For the week preceding Christmas, Covenant’s fifth graders took part in a Dollar-a-Day Challenge to bring to life what we have been learning about Africa. Through our lessons and discussions about eastern Africa, we have discovered that there are incredible beauties in that region, but also incredible hardships that many people face on a daily basis. In Burundi, Uganda, Kenya, and Rwanda, whole families of ten or more people try to survive on $1 a day. This means each person may only eat one meal a day of questionable nutrition, struggling to have energy to work or go to school.
The fifth graders were challenged to live on $1 each school day for one week. Every item they typically use in school had a coin value placed on it, and they faced tough decisions while trying to spend their money wisely. Should they purchase shoes or a water bottle? Should they invest in a mechanical pencil or a regular one, with the risk that they may have to pay for the use of the pencil sharpener? Alongside this, they recorded their reflections in a journal and also discussed them as a class. They began to consider hard truths about sacrificing “wants” for “needs”. If they needed a jacket to go outside for recess, but they also wanted a chair to sit on, they had to decide which was the priority. What could they live without?
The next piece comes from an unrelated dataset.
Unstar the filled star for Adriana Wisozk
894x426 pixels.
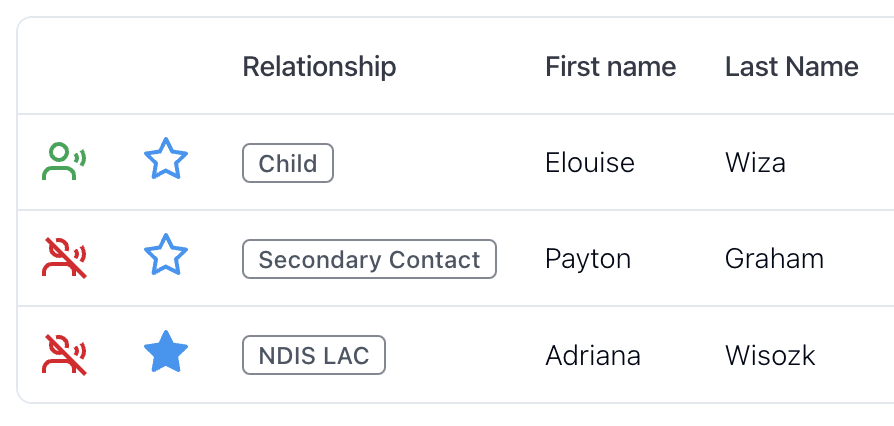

Throughout the week, the students grew in their empathy for those countless people who live below the poverty line in countries around the world, particularly in Africa. It was wearisome to do without the cookies in their lunches and chairs, socks, and shoes in the classroom. The allure of sitting on a chilly floor loses its luster after a few hours. They were able to recognize more clearly how difficult it is to manage money, as well as how difficult it is to do without what we would consider necessities in our society. At the end of the week, the kids had the opportunity to donate the money they had used throughout the experiment to missionaries serving with Mission Aviation Fellowship in Eastern Africa.